▶ _WORK REQUIRED_:
Go from the first line below to the one with "Viewport: 570px width, 311px height." and print each line exactly.

(STUDY MATERIAL begins)

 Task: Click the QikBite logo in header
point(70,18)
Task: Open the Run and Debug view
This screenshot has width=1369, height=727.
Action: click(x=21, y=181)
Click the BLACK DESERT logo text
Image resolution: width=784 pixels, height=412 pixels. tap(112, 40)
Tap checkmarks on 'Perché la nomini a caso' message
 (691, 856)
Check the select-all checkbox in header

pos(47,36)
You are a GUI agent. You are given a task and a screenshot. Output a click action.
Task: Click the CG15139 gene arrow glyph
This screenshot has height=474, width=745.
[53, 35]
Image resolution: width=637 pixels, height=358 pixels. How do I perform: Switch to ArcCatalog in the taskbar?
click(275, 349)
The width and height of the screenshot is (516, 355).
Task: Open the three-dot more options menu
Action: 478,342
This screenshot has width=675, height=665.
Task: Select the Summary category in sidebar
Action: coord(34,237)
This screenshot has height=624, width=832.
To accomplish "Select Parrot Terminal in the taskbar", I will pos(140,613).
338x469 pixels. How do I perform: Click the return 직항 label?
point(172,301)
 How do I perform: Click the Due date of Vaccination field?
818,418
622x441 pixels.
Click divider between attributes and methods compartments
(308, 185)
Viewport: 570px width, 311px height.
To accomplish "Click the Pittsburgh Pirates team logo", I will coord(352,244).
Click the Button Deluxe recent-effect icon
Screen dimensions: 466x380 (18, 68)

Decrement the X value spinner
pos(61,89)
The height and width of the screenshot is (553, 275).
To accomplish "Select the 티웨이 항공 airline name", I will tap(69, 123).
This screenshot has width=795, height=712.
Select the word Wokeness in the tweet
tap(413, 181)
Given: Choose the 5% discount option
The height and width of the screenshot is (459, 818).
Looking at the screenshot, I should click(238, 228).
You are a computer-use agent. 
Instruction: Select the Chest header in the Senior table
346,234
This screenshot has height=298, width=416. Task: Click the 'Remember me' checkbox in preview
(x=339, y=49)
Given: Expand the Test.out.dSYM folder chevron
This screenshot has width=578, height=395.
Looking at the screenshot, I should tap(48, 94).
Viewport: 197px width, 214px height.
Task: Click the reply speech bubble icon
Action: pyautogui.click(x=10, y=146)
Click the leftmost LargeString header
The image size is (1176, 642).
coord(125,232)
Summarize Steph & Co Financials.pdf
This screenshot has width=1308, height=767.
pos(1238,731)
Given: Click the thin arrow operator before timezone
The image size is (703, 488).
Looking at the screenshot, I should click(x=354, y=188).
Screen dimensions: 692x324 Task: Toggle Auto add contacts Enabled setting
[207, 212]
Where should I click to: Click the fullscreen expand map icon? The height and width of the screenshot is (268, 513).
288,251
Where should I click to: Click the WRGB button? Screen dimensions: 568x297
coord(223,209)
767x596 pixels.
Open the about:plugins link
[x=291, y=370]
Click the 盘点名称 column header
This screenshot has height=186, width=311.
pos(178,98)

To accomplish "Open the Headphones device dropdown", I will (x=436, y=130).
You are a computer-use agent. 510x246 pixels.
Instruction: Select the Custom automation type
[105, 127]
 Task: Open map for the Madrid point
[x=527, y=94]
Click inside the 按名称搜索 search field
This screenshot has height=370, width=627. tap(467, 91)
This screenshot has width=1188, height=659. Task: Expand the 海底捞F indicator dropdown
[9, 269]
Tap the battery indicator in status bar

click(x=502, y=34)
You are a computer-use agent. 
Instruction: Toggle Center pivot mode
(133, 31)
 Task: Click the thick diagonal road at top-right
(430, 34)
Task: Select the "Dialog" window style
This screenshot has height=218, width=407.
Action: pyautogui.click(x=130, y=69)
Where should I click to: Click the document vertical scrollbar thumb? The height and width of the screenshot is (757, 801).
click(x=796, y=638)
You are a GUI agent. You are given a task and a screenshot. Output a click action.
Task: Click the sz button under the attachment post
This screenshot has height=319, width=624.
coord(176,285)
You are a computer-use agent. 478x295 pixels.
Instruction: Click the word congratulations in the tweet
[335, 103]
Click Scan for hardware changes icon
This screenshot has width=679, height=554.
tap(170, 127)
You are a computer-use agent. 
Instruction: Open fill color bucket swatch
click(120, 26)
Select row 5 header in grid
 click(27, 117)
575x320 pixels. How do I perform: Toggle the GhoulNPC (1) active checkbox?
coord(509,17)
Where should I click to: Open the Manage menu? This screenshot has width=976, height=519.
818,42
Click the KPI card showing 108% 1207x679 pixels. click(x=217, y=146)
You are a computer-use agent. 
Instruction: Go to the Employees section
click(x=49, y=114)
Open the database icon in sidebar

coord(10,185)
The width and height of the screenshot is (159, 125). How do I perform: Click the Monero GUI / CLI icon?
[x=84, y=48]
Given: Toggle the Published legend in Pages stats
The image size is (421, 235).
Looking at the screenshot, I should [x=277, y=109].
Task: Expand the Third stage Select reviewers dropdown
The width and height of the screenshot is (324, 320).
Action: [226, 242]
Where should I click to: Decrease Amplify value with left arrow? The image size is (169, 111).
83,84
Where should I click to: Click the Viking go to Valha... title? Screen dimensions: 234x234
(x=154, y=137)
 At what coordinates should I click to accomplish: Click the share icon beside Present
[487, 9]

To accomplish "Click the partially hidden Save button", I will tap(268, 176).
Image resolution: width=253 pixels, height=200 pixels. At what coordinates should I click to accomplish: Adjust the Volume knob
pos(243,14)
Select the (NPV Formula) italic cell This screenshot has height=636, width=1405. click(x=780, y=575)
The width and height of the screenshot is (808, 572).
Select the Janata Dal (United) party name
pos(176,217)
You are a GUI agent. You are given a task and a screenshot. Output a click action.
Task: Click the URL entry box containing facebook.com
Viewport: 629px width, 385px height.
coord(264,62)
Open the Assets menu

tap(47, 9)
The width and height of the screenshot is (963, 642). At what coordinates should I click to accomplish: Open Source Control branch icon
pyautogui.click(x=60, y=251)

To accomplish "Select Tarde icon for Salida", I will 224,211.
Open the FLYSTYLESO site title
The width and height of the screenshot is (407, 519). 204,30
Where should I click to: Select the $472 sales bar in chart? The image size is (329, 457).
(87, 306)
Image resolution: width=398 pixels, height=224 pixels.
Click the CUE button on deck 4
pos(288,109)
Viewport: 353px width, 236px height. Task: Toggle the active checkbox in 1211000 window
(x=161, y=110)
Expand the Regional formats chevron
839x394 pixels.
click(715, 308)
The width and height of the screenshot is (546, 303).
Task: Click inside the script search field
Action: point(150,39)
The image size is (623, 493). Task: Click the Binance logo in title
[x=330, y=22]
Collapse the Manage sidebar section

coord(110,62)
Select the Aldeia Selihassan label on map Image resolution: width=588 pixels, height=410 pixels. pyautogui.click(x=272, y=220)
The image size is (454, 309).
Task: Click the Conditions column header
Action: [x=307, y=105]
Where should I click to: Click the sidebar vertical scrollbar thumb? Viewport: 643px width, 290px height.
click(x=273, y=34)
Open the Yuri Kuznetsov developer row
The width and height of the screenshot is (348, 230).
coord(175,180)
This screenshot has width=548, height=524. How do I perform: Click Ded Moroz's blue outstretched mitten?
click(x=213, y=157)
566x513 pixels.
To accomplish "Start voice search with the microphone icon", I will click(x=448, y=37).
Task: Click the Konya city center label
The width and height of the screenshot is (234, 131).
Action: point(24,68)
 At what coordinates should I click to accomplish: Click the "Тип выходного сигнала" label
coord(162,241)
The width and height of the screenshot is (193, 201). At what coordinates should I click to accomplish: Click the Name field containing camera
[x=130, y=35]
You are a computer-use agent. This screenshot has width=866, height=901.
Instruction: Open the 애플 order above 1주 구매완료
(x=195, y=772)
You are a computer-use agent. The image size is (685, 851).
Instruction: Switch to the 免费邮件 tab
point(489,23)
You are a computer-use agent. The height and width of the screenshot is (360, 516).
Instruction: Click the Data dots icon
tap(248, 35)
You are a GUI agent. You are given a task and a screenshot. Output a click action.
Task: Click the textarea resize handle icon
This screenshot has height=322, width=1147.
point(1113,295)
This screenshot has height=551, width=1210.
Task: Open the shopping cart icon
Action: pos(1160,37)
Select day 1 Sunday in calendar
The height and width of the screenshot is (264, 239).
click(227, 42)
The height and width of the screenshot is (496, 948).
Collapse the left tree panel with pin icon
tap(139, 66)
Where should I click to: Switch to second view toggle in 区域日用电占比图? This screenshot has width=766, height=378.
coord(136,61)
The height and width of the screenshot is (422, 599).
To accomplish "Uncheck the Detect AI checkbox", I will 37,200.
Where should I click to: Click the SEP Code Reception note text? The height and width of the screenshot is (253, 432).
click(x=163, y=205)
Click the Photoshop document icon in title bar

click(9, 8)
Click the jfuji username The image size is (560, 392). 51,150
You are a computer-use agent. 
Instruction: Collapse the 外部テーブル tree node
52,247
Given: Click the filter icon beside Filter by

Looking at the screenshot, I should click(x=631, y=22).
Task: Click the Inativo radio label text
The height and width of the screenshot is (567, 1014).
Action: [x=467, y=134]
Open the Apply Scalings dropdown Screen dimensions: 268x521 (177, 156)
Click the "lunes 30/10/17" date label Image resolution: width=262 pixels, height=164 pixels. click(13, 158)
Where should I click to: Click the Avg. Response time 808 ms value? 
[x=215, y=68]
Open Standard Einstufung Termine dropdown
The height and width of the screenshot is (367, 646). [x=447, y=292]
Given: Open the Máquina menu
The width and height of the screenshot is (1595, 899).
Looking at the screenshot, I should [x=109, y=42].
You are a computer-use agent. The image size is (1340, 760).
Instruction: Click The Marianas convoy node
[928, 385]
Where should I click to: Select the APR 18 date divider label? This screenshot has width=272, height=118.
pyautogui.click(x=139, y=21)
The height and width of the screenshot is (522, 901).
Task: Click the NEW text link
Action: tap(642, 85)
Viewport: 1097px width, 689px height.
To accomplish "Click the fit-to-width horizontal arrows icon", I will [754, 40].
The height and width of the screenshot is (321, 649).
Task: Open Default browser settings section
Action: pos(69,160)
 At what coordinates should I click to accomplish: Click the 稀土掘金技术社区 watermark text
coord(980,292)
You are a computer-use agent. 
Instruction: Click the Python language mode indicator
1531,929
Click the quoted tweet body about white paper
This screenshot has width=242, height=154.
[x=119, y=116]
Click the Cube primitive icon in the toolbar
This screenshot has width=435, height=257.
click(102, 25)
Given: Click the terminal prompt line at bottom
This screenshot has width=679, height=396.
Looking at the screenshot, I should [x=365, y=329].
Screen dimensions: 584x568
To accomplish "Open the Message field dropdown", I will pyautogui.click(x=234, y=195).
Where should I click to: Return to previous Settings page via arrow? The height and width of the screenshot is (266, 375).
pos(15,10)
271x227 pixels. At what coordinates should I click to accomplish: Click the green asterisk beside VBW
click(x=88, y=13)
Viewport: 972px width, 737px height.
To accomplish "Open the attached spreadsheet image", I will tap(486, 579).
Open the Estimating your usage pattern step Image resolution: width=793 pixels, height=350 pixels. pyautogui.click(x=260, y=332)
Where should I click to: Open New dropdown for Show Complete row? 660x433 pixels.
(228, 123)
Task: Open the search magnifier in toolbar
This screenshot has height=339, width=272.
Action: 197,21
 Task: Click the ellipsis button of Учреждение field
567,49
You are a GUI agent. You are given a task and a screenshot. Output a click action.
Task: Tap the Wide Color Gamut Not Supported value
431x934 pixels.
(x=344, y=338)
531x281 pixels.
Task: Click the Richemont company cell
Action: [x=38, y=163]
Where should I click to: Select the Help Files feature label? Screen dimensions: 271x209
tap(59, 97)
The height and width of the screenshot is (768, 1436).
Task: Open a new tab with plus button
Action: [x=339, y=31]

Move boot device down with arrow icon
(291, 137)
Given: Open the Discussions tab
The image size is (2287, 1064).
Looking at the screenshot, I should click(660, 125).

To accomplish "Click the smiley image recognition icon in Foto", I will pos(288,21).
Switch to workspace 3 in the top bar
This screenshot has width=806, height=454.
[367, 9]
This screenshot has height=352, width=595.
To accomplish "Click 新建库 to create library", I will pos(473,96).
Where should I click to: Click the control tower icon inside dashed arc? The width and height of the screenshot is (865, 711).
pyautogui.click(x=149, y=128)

(STUDY MATERIAL ends)

▶ _WRITTEN ANSWER_:
 Task: Click the QikBite logo in header
point(70,18)
Task: Open the Run and Debug view
This screenshot has width=1369, height=727.
Action: click(x=21, y=181)
Click the BLACK DESERT logo text
Image resolution: width=784 pixels, height=412 pixels. tap(112, 40)
Tap checkmarks on 'Perché la nomini a caso' message
 (691, 856)
Check the select-all checkbox in header

pos(47,36)
You are a GUI agent. You are given a task and a screenshot. Output a click action.
Task: Click the CG15139 gene arrow glyph
This screenshot has height=474, width=745.
[53, 35]
Image resolution: width=637 pixels, height=358 pixels. How do I perform: Switch to ArcCatalog in the taskbar?
click(275, 349)
The width and height of the screenshot is (516, 355).
Task: Open the three-dot more options menu
Action: 478,342
This screenshot has width=675, height=665.
Task: Select the Summary category in sidebar
Action: coord(34,237)
This screenshot has height=624, width=832.
To accomplish "Select Parrot Terminal in the taskbar", I will pos(140,613).
338x469 pixels. How do I perform: Click the return 직항 label?
point(172,301)
 How do I perform: Click the Due date of Vaccination field?
818,418
622x441 pixels.
Click divider between attributes and methods compartments
(308, 185)
Viewport: 570px width, 311px height.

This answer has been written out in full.